Task item A:
Translate this sentence from the Peter Gotti text below into Spanish: "Like his father, Gotti had a legitimate job as a sanitation worker for the New York City Department of Sanitation."
Task item B:
Answer these questions using the Peter Gotti text below:
(i) In what year did Gotti marry Catherine?
(ii) At what age was Gotti inducted as a made man?
(iii) What caused Gotti's blindness in one eye?
Task item C:
Reproduce the part of the Peter Gotti text below from "Peter Arthur Gotti" up to and including "boss John Gotti.".

Provided text:
--------------------
Peter Arthur Gotti (October 15, 1939 – February 25, 2021) was an American mobster. He was the boss of the Gambino crime family, part of the American Mafia, and the elder brother of the former Gambino boss John Gotti.

Early life
Gotti was born in the Bronx, New York, on October 15, 1939. He was one of 13 children (two had died at birth) of John Joseph Gotti Sr. and Philomena "Fannie" DeCarlo. Gotti's brothers included John J. Gotti, capo Gene Gotti, capo Richard V. Gotti, and soldier Vincent Gotti. The brothers grew up in East New York, Brooklyn. Gotti married Catherine in 1960 and fathered one child, Peter Gotti Jr. Gotti's nickname "One Eye" derives from blindness from glaucoma in one eye.

Around 1960, at age 21, Gotti started working as an associate for the Gambino family. In 1988, at age 49, the family inducted Gotti as a made man. John J. Gotti designated Peter as caretaker of the Bergin Hunt and Fish Club, and as a driver for John and Gene. By 1989, Peter was promoted to capo. John J. Gotti did not believe Peter had the ability to lead the crime family, which led to Peter's reputation as "the Dumbest Don".

Like his father, Gotti had a legitimate job as a sanitation worker for the New York City Department of Sanitation. Gotti eventually retired from the Sanitation Department with a disability pension after injuring his head against the back end of a garbage truck.
--------------------
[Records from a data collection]
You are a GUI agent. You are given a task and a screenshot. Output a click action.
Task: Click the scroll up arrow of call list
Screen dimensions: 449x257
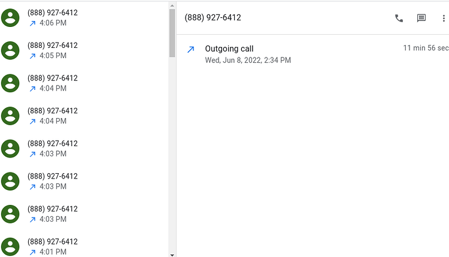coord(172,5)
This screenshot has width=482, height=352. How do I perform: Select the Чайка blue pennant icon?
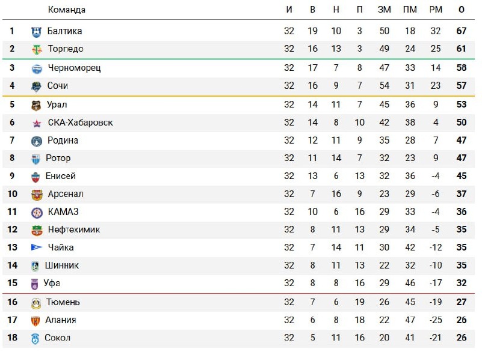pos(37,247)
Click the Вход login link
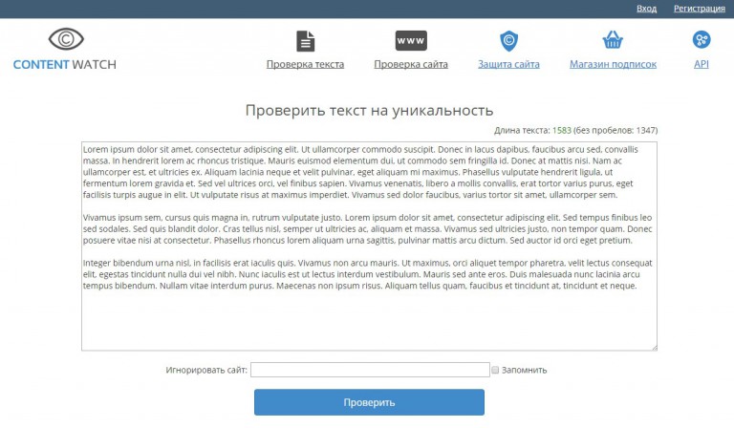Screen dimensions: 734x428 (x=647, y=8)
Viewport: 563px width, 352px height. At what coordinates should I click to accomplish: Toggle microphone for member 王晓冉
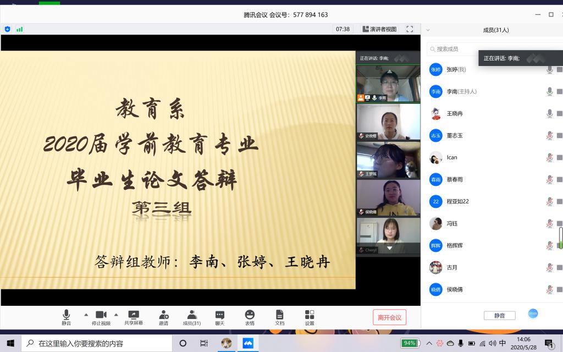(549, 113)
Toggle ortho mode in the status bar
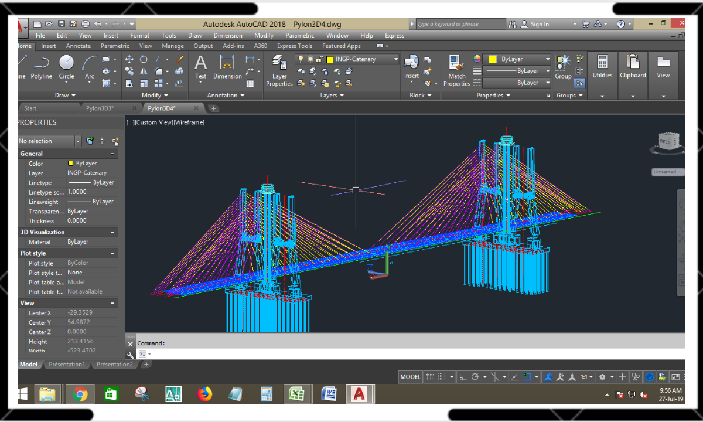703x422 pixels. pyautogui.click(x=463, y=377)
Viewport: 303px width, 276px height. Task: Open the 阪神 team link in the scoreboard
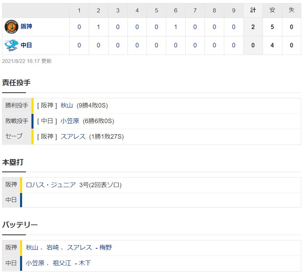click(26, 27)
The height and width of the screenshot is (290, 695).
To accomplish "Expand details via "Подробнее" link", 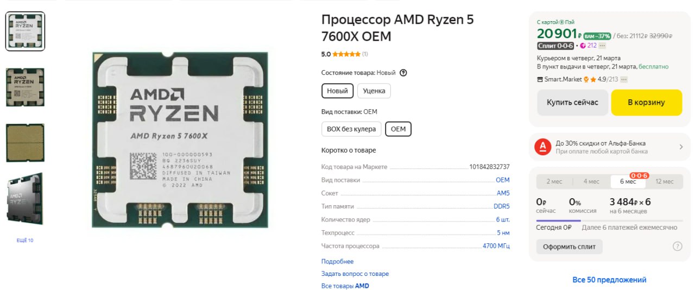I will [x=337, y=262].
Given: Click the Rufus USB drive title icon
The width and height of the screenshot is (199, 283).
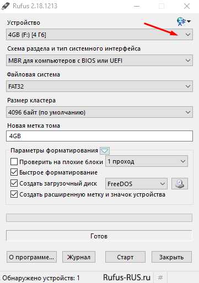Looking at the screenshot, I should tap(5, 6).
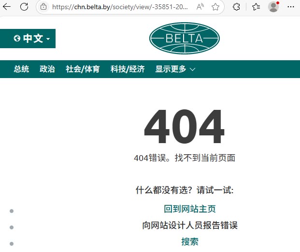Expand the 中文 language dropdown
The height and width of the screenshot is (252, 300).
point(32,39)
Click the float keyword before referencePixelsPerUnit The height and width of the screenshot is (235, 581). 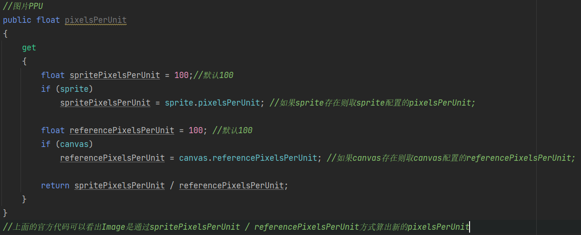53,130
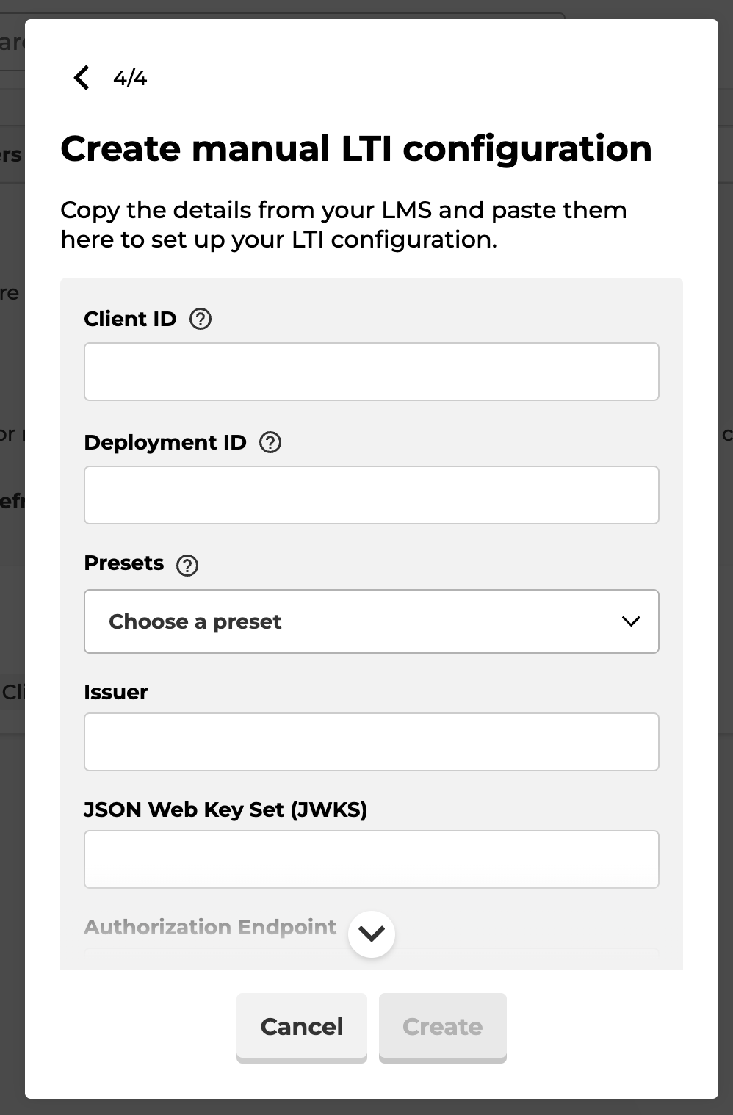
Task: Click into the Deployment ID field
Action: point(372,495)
--------------------
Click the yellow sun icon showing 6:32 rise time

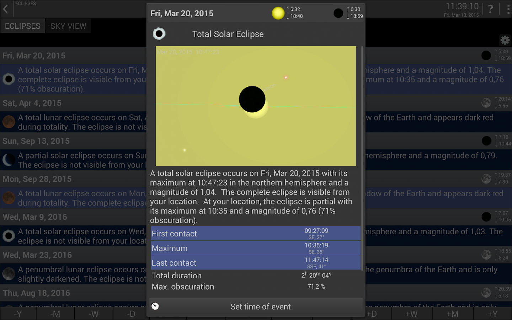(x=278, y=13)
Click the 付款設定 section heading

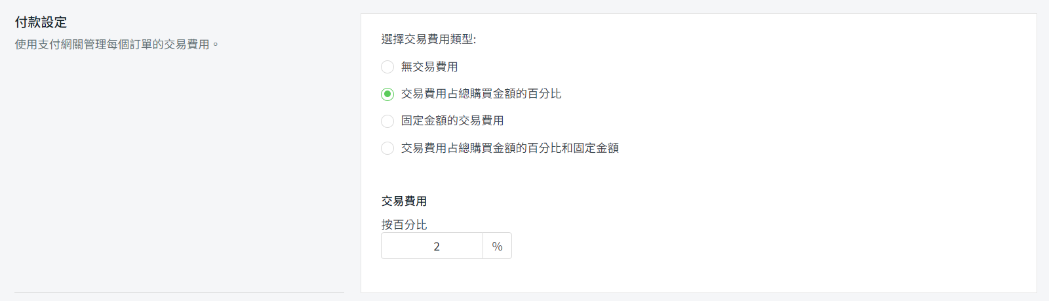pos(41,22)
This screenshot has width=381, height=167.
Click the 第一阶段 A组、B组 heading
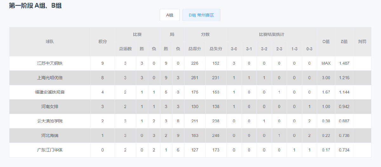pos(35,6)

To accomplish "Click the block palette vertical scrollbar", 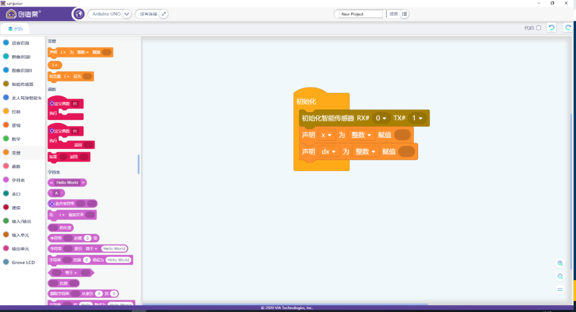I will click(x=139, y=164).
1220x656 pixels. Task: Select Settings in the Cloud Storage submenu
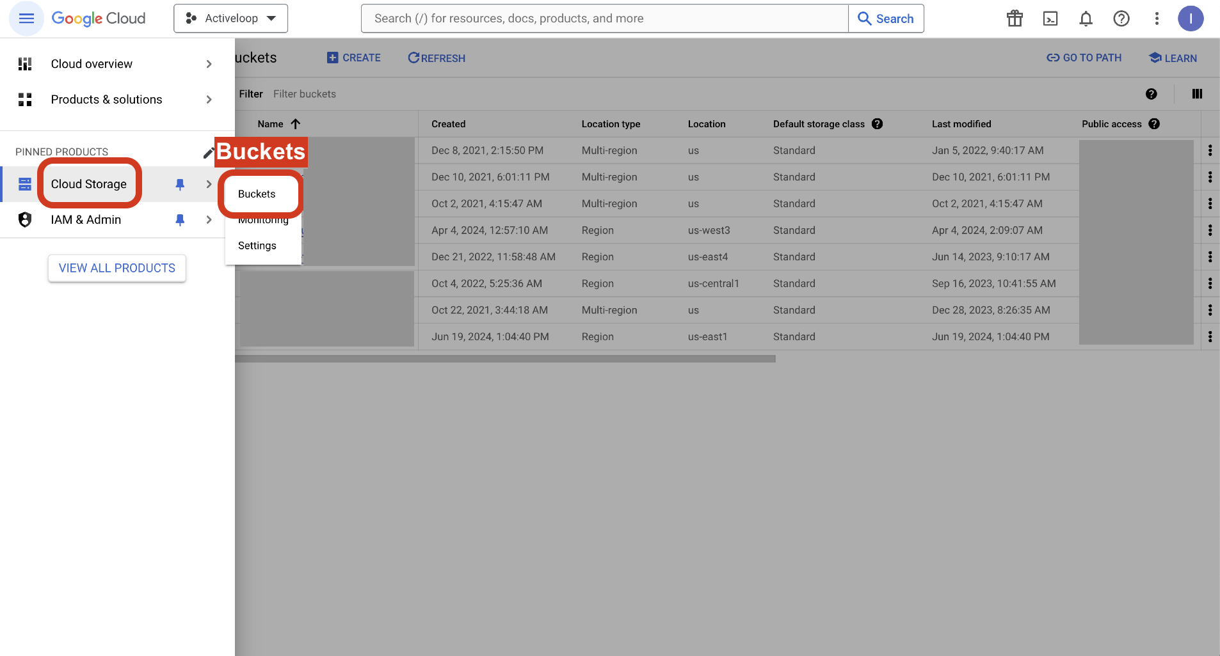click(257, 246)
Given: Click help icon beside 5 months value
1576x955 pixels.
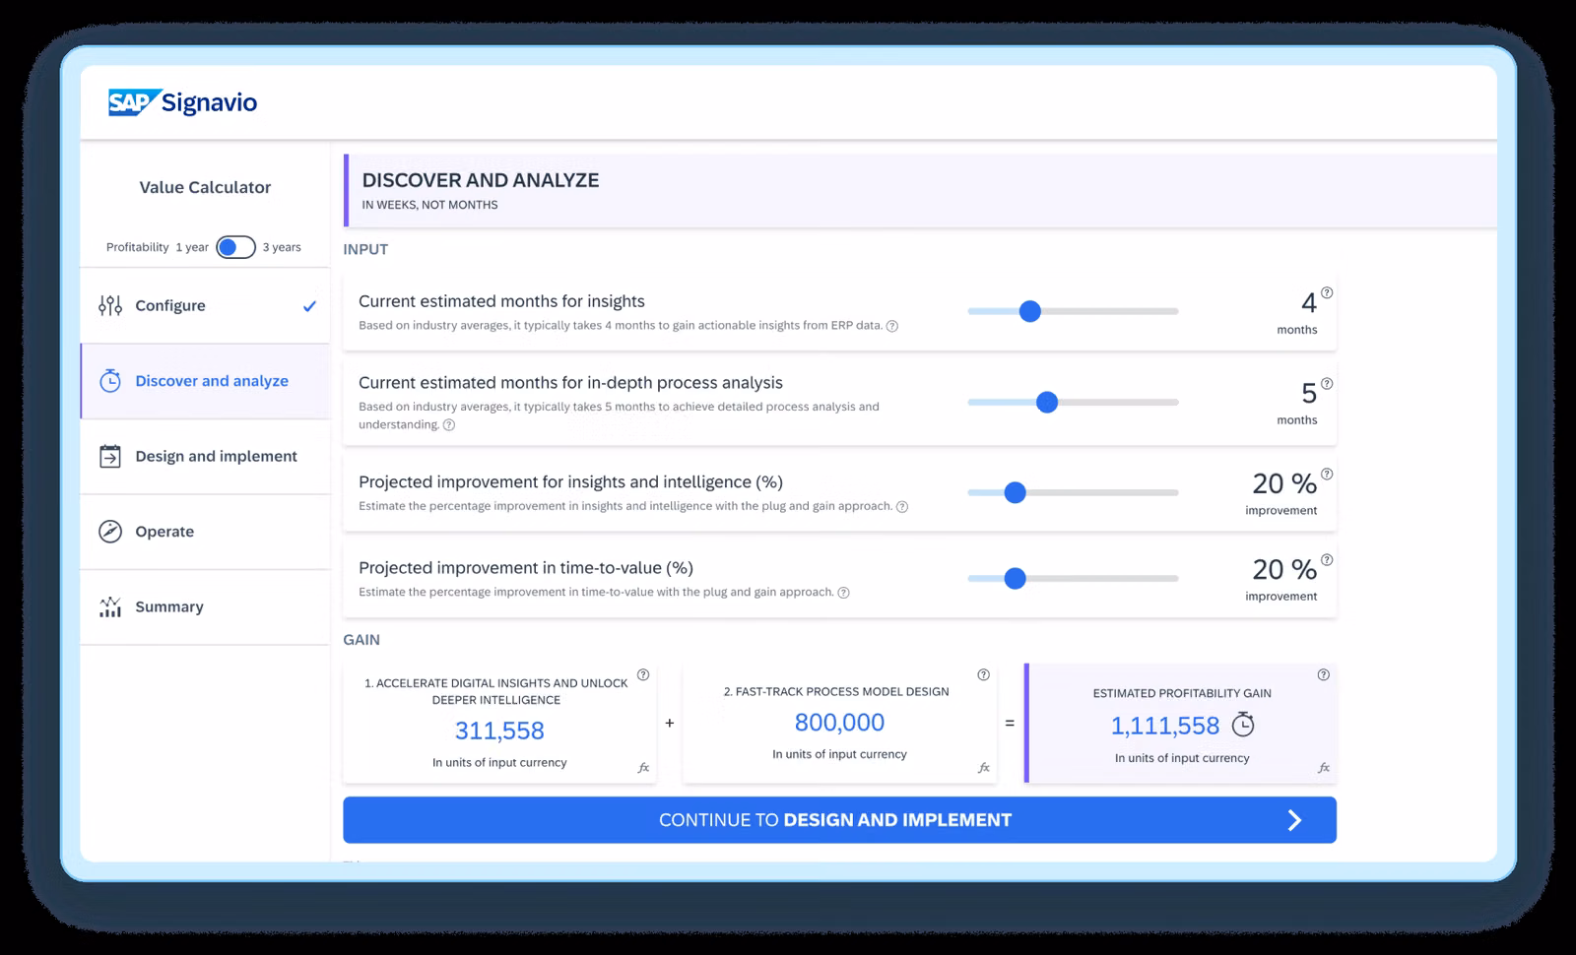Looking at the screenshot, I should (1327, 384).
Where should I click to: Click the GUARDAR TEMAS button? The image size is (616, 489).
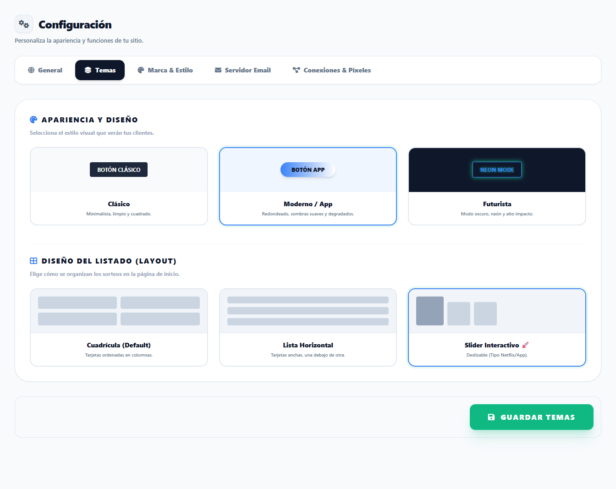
--------------------
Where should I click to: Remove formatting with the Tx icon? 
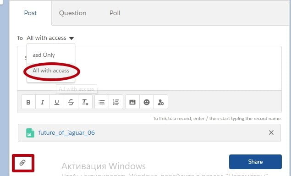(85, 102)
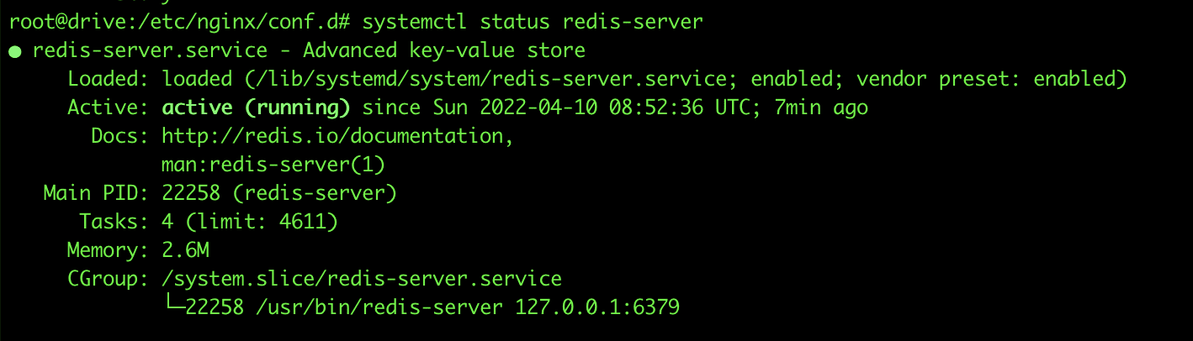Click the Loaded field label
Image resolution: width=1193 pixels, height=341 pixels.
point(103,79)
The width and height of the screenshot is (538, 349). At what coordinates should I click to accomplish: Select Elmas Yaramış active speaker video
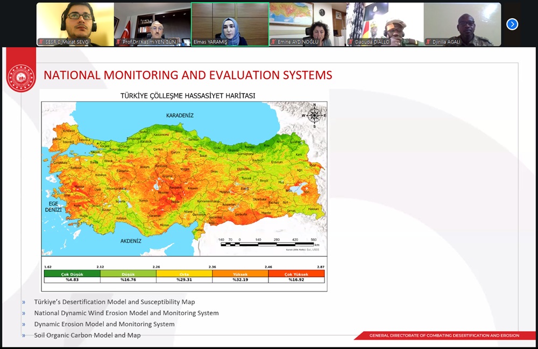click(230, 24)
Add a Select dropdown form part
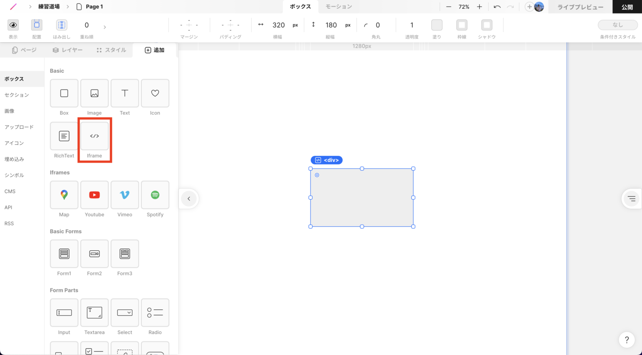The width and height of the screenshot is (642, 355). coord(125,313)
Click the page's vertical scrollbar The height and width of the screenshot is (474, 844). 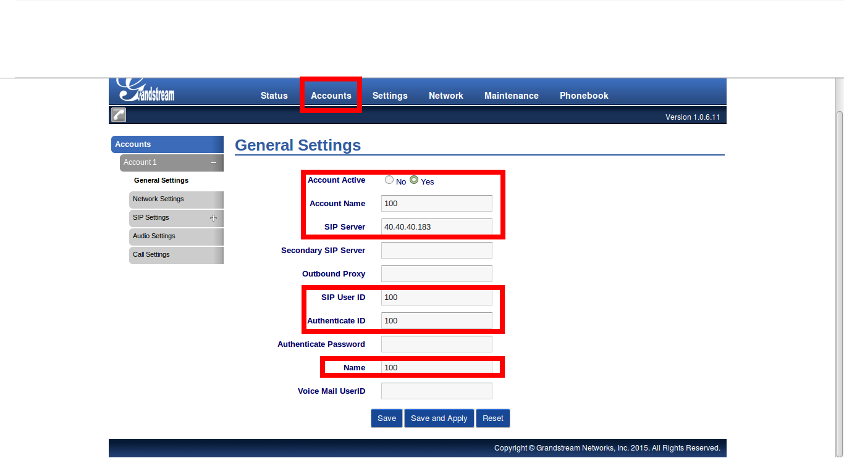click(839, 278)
--------------------
Exercise solution A:
Al igual que su padre, Gotti tenía un trabajo legítimo como trabajador de saneamiento en el Departamento de Saneamiento de la Ciudad de Nueva York.

Exercise solution B:
(i) 1960
(ii) 49
(iii) Glaucoma

Exercise solution C:
Peter Arthur Gotti (October 15, 1939 – February 25, 2021) was an American mobster. He was the boss of the Gambino crime family, part of the American Mafia, and the elder brother of the former Gambino boss John Gotti.